Don’t Neglect Your Boron

Jaime Ott, UCCE Tehama, Shasta, Glenn, and Butte Counties

Almonds have a strange relationship with boron: it is required for effective pollination and to set a good crop but can quickly become toxic if there is too much in the soil or in irrigation water. With its effects on both yield and tree health, dialing in the boron levels in your orchard is well worth some attention.

The Bottom Line:

  • Boron is a necessary nutrient which can be toxic at higher levels.
  • Hull sampling at harvest is the only way to understand the boron status of your orchard.
  • For many orchards, a fall foliar spray of boron will increase yields the following year by hundreds of pounds per acre.

Soil application of boron is the best long-term correction for low boron in an orchard, but this won’t increase yield the following year like a foliar spray.

Recommended Actions:

The target range for boron in almond hull samples at harvest is 100-160ppm. For orchards with less than 100ppm boron, winter applications of boron to the soil are recommended. For orchards with less than 120ppm boron, a fall boron foliar spray is recommended.

The Details

Boron is required for pollen tube development, so is necessary for effective fertilization and nut set in almonds. It also accumulates in the hull during nut development and is exported from your orchard in the form of hulls when you harvest. Having too little boron in your orchard directly affects yield, and therefore your bottom line.

The only way to know where your orchard stands with respect to boron is to take a hull sample at harvest. July leaf samples provide fantastic information about nitrogen, phosphorus, potassium, zinc, and toxic salts, but can only diagnose severe boron deficiency in an orchard*. Research has shown that July leaf samples cannot consistently distinguish between orchards with excessive boron, adequate boron, and mild boron deficiency. Excessive boron can kill trees, and even a mild boron deficiency could reduce yield by hundreds of pounds of kernels per acre; being able to tell these situations apart is crucial for orchard success. Unlike leaves, almond hulls accumulate boron throughout the growing season, making hull boron levels at harvest a good indicator of the actual boron levels in your trees. Since boron is exported from the orchard each year, it is worth making hull sampling a part of your annual orchard routine.

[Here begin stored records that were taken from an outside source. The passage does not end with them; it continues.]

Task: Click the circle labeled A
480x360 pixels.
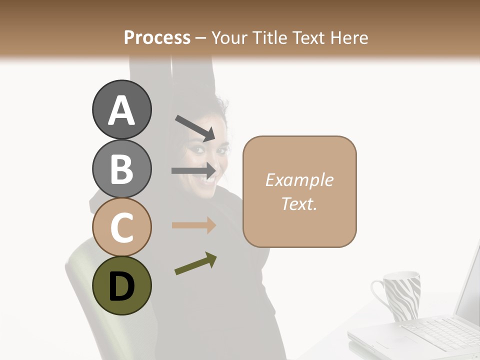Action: (122, 110)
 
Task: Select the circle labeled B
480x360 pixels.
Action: (122, 168)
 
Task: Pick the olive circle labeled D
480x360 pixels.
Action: (122, 286)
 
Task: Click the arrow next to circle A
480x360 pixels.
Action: (195, 128)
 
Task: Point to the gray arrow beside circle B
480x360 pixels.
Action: (194, 171)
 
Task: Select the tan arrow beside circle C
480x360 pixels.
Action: (194, 225)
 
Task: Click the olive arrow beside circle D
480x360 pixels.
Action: (196, 264)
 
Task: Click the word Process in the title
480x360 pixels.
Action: (157, 38)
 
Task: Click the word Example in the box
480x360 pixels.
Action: (299, 180)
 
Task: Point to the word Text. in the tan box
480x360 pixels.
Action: (299, 204)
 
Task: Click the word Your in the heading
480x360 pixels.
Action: (228, 38)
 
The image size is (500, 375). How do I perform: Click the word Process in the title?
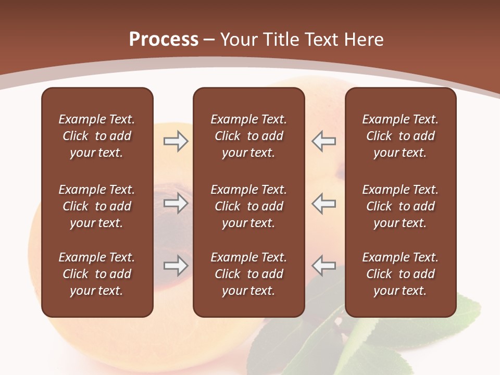[x=164, y=40]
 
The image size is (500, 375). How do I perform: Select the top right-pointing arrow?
[x=176, y=141]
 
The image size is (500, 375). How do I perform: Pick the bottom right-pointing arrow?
[x=176, y=266]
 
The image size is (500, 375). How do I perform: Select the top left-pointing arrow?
[x=323, y=141]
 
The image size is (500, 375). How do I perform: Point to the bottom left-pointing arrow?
[x=323, y=266]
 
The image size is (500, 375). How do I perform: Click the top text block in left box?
[x=97, y=136]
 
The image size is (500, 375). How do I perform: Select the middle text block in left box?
[x=97, y=206]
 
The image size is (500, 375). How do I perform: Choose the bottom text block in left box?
[x=97, y=274]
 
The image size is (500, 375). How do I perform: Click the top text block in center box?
[x=248, y=136]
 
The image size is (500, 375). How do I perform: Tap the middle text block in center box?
[x=248, y=206]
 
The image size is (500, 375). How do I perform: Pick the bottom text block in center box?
[x=248, y=274]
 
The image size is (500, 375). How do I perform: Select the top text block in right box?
[x=400, y=136]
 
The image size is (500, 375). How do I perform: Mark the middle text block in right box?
[x=400, y=206]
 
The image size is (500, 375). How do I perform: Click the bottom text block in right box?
[x=400, y=274]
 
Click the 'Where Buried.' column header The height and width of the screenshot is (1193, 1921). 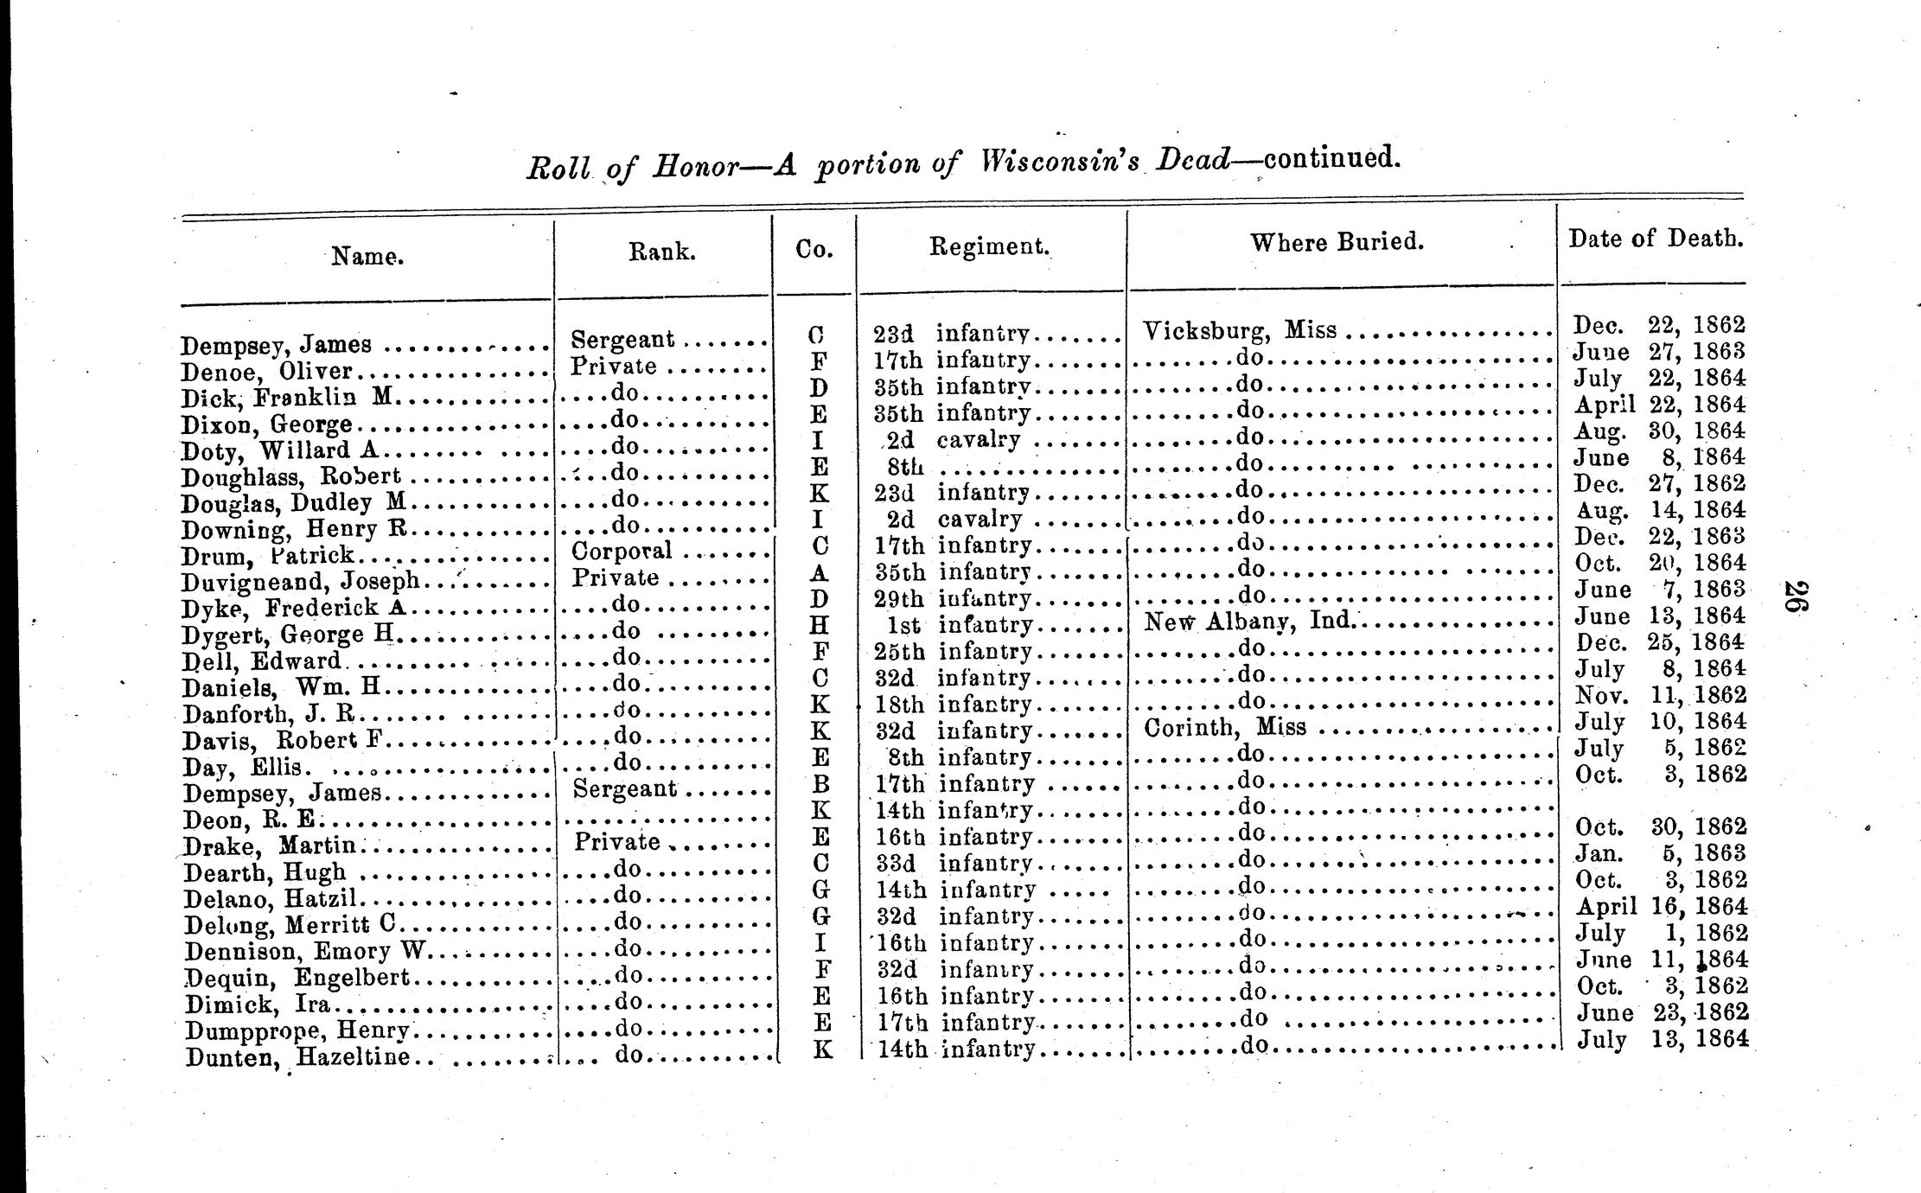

Collect hull samples for boron analysis any time after shaking the nuts, when hulls are no longer accumulating additional boron. Note that hull boron levels are affected by the number of nuts on a tree (more nuts per tree leads to lower boron per nut), so it is frequently worth sampling different varieties, or “strong” and “weak” areas of the orchard, separately.

Orchards with hull boron levels less than 100ppm will require both application of boron to the soil and application of foliar boron in the fall. The soil application should target 2-4lbs of actual boron per acre and can be achieved by broadcasting ~25-50lbs of borax, a boron fertigation, or a ground spray application of ~10-20lbs of Solubor® (which, buffered, can be mixed in with an herbicide application). You want to avoid banding boron, as this might result in it reaching toxic levels in certain areas.

Orchards with hull boron levels less than 120ppm (including those mentioned above, with boron levels below 100ppm) will benefit from a fall (postharvest) foliar application of boron. As a rule of thumb, target 1-2lbs of Solubor®/acre in 100 gallons/acre. This can be applied as a tank mix with zinc in the fall, though the pH will have to be adjusted to keep the zinc in solution. See this article for more information on fall foliar boron and zinc applications.

Orchards with hull boron levels between 120 and 160ppm have not been shown to benefit from additional boron applications.

Orchards with hull boron levels above 200ppm (and definitely above 300ppm) may start to show signs of boron toxicity. In cases of toxicity, soil and irrigation water should be tested for boron levels, and a boron leaching plan should be considered.

*According to Dr. Patrick H. Brown, UC Davis professor and almond nutrition expert, leaf boron levels below 20ppm indicate deficiency, but leaf sampling is not reliable at boron levels above 20ppm.